MATERIAL PROVIDED ::
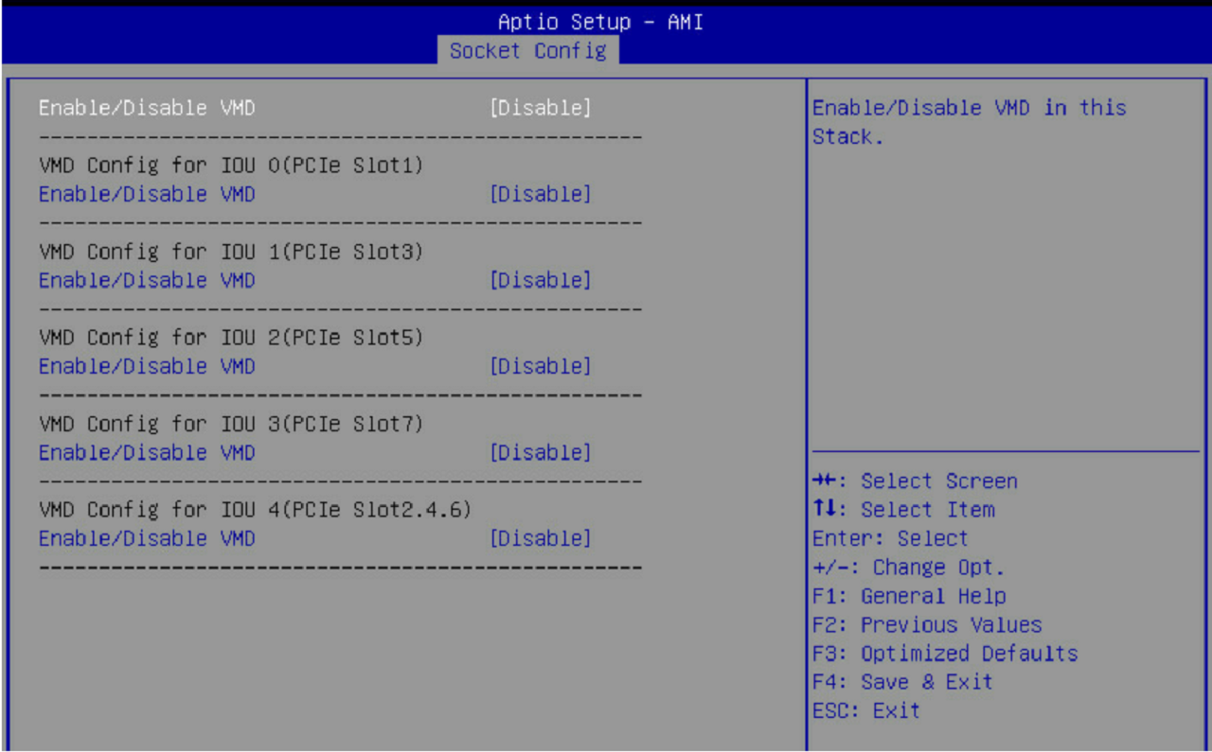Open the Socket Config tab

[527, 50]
* * *
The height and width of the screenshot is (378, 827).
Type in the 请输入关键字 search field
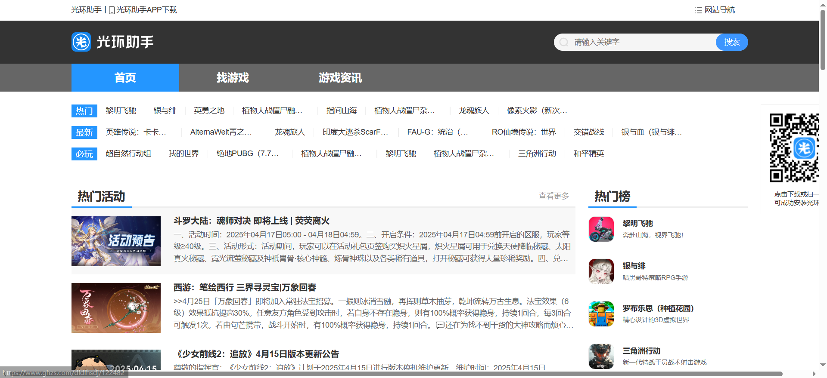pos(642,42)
...
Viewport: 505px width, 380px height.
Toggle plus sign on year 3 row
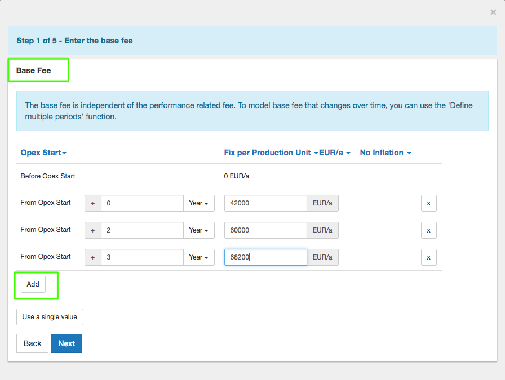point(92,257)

YOUR GOAL ::
Bring together every line in the entries that holds the string "height".

SOLVED PROBLEM ::
The height and width of the screenshot is (378, 827).
Viewport: 505px width, 380px height.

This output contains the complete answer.